■ Selected excerpt:
··········

A more plausible picture of obligations of gratitude paints them as obligations that we ought not be upset at having. Even if those obligations sometimes land us in situations we find unpleasant, we should not regret the benevolence that gave rise to those obligations. A similar point could be made about parenthood, love, or friendship. In all such relationships, a parent, lover or friend will sometimes find himself tightly constrained by certain obligations and commitments. Such constraints may be in themselves unpleasant; but a good parent, lover or friend will not take that unpleasantness as reason to regret the special relationship they stem from (Owens 2012). By the same token, it might be argued that a good beneficiary will not regret or avoid having been shown benevolence, despite what obligations may arise as a result. Indeed, insofar as we incur moral obligations in accepting or receiving favors, we might even find pleasure or pride in such obligations. Card (1988) argues that in bestowing a favor upon a beneficiary, we should see the benefactor as expressing her faith in the beneficiary as someone worthy of benevolence, and as someone who can be trusted to return a favor in the future. Beneficiaries should see themselves not as debtors, with the constant need to prove to benefactors that they are indeed grateful, but as trustees, who already have the confidence of their depositors. On this “trusteeship paradigm”, obligations of gratitude are obligations we are proud and honored to have been given.
Still, there may be wisdom in the point Kant makes in the Lectures. We may want to be careful who we accept favors from, insofar as there are people whose interests we would not want to have to consider in our future practical deliberations (Camenisch 1981). Furthermore, even a competent trustee open for business will be reluctant to take on too many deposits, lest he find himself having to pay too many back at the same time. That this reluctance may be reasonable finds support in the claim that sometimes, it seems, benefactors may need to ask for permission before doing a favor (Card 1988).
One question that hinges on gratitude’s deontological status is the question of whether political obligation—subjects’ obligations to their state—can be derived from subjects’ gratitude to the state. Political obligation is often understood in the specific sense of obligation to obey the laws and decrees of the state. With this understanding in mind, the argument from gratitude for political obligation runs roughly as follows:
- The state benefits its subjects.
- Subjects therefore owe obligations of gratitude to the state.
- Among these is the obligation not to harm the state.
- Disobeying the state’s decrees and laws harms the state.
- Therefore, subjects have an obligation to obey the state’s laws and decrees.
This argument has an ancient pedigree (depending on how one interprets Plato [Crito]), and it boasts certain theoretical advantages over other derivations of political obligation. It explains, for instance, why subjects have obligations to their own particular state, rather than, say, to every state that is just or legitimate. It also does a better job than other theories of political obligation at explaining why refugees seem to have prima facie obligations to obey the laws of their host countries, at least when those refugees are treated generously, fairly and respectfully (D’Cruz 2014). The argument from gratitude for political obligation has also been the target of many objections.

··········

Dataset items:
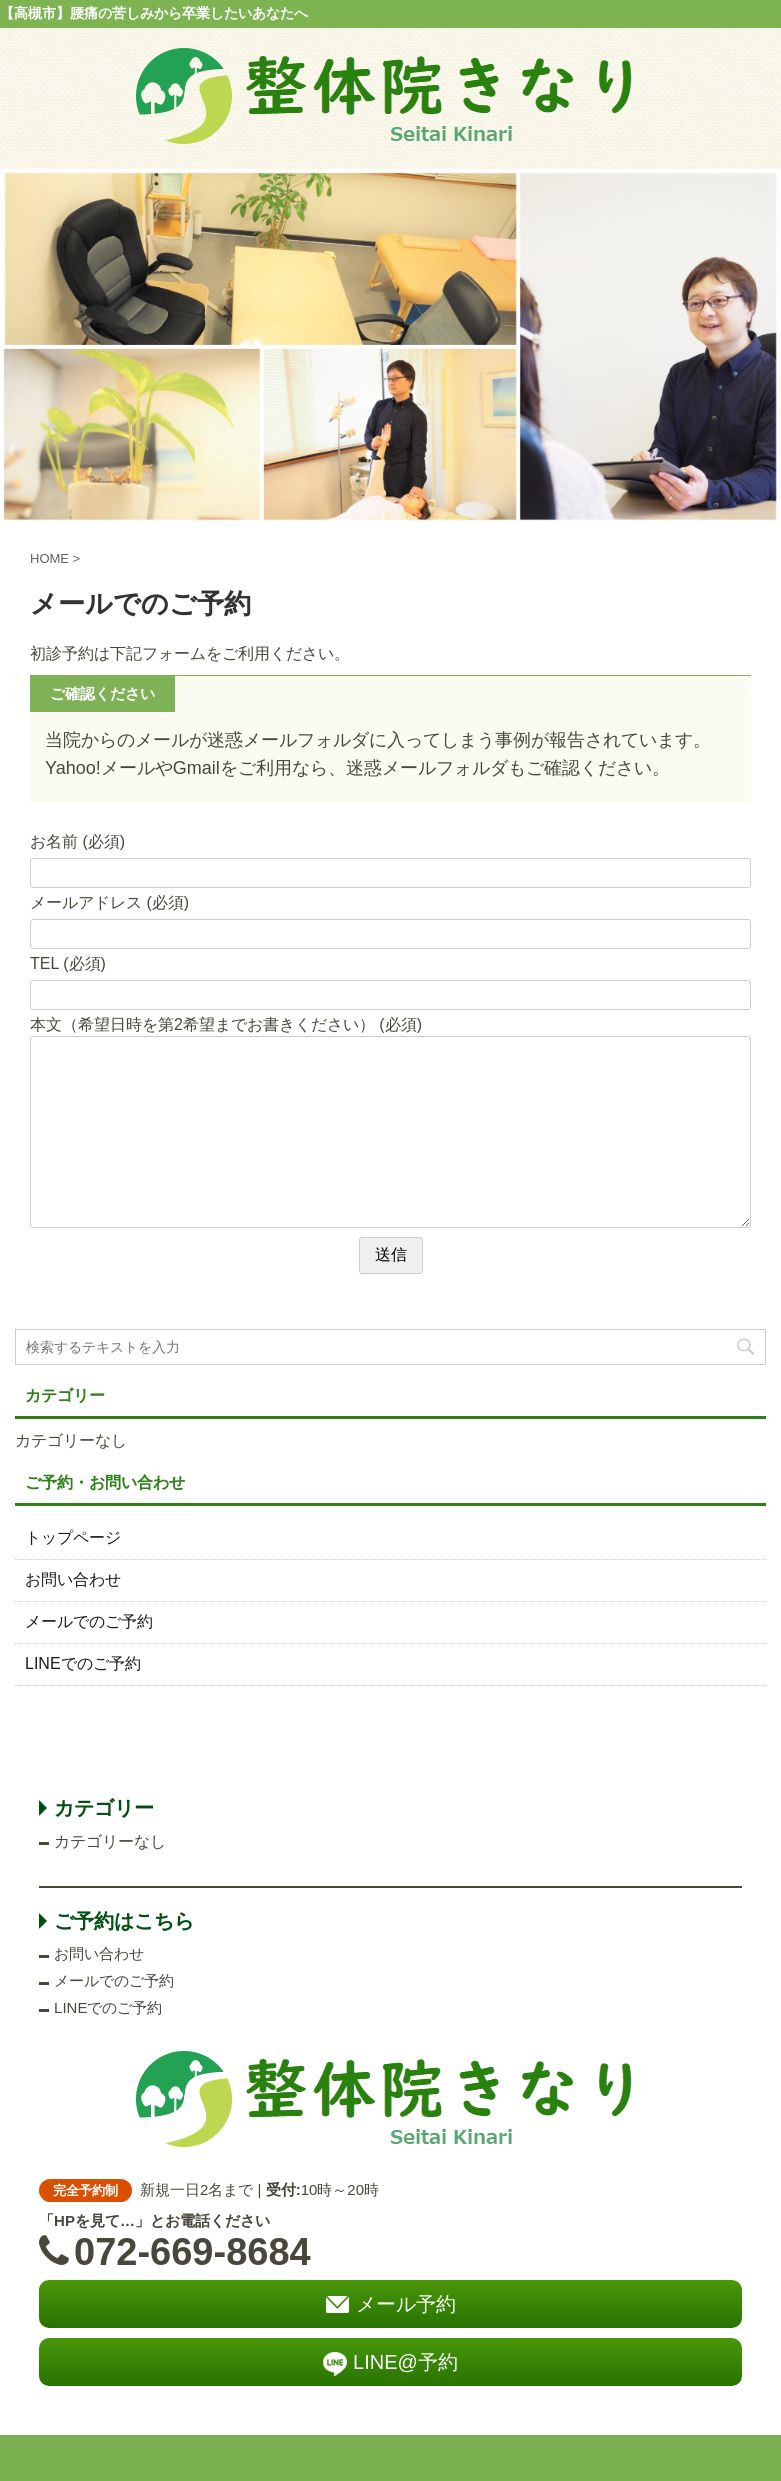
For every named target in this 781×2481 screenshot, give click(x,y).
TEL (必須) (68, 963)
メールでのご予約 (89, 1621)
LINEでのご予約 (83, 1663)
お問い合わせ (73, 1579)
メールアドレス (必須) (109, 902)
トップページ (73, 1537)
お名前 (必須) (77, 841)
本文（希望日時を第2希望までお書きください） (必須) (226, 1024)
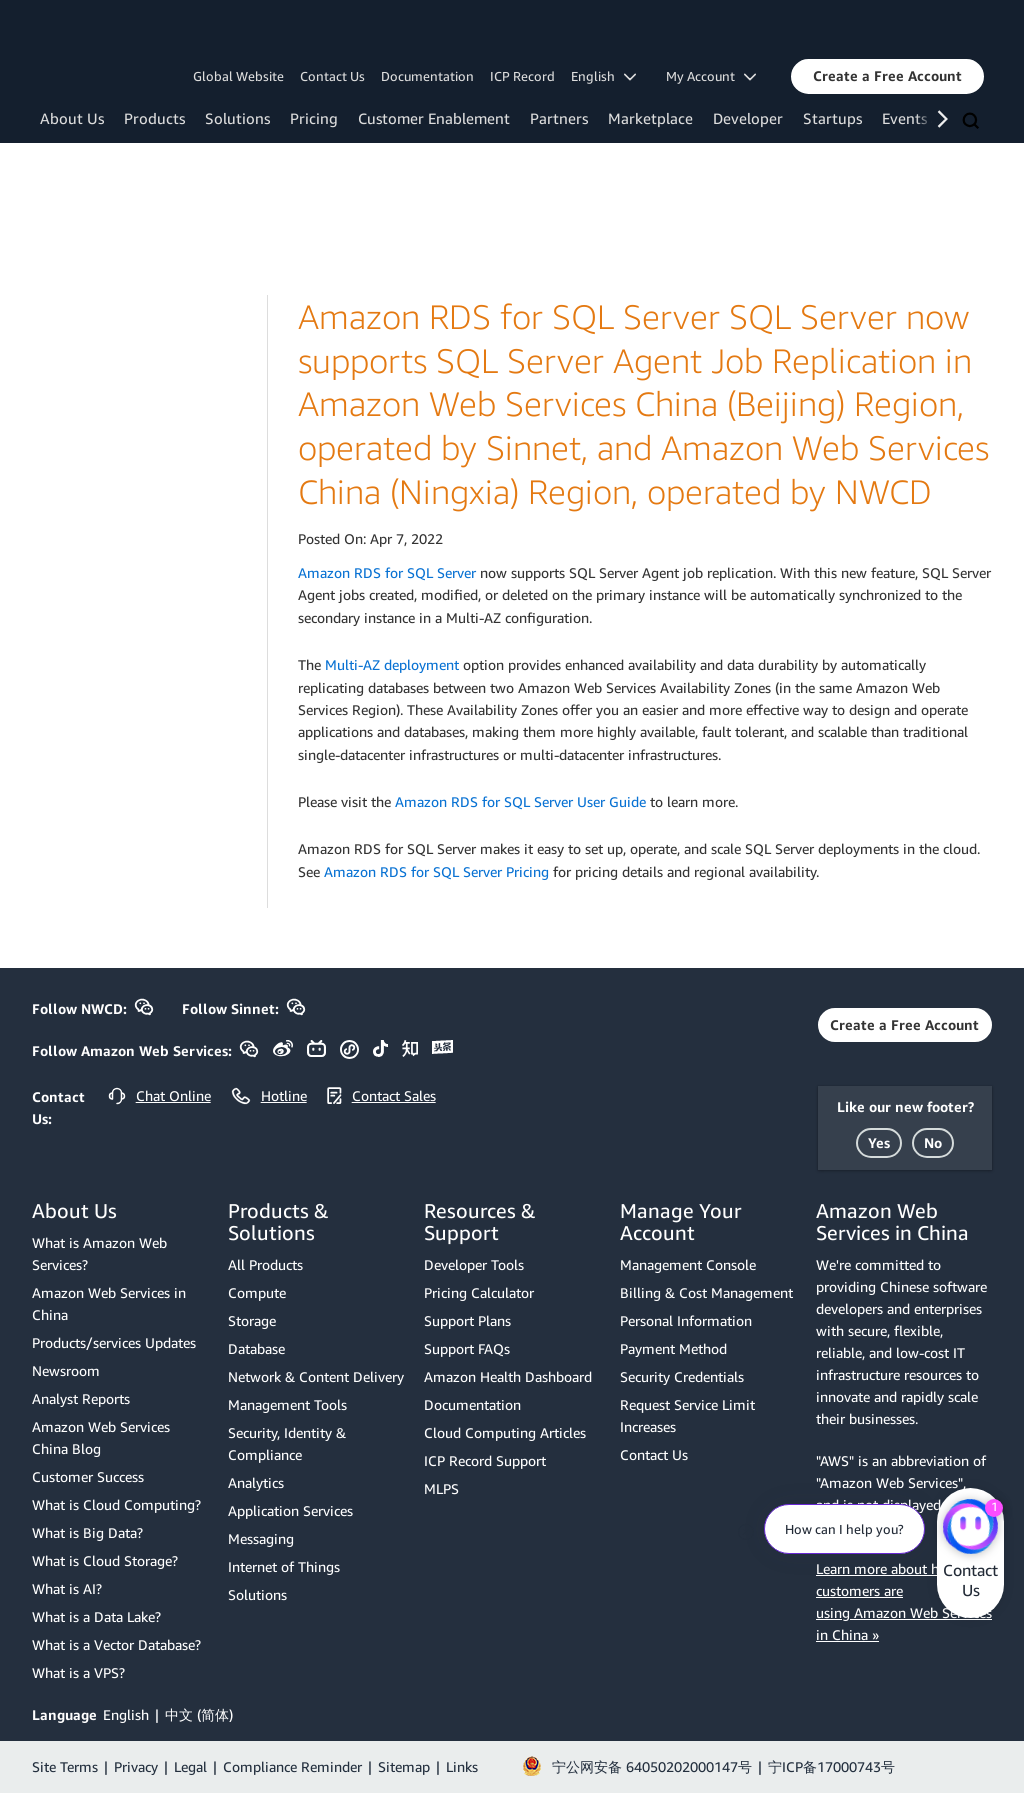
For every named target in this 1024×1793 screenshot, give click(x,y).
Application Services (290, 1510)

··········

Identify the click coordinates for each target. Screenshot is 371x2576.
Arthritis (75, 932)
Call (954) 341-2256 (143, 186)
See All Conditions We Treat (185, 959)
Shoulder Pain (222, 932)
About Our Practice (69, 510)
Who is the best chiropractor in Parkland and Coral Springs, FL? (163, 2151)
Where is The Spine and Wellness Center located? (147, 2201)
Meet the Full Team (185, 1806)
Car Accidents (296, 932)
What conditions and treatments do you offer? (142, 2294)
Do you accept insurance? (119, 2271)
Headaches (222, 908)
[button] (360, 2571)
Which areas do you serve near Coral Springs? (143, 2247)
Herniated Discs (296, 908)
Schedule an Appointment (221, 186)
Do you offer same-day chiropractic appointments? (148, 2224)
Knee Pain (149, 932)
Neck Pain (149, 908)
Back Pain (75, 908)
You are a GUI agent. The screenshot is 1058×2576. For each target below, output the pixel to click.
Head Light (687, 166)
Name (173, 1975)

··········

■ Problem: According to the passage on gratitude, how does Card say beneficiaries should see themselves instead of as debtors? The data stand apart from the passage on gratitude.

■ Correct response: As trustees, who already have the confidence of their depositors.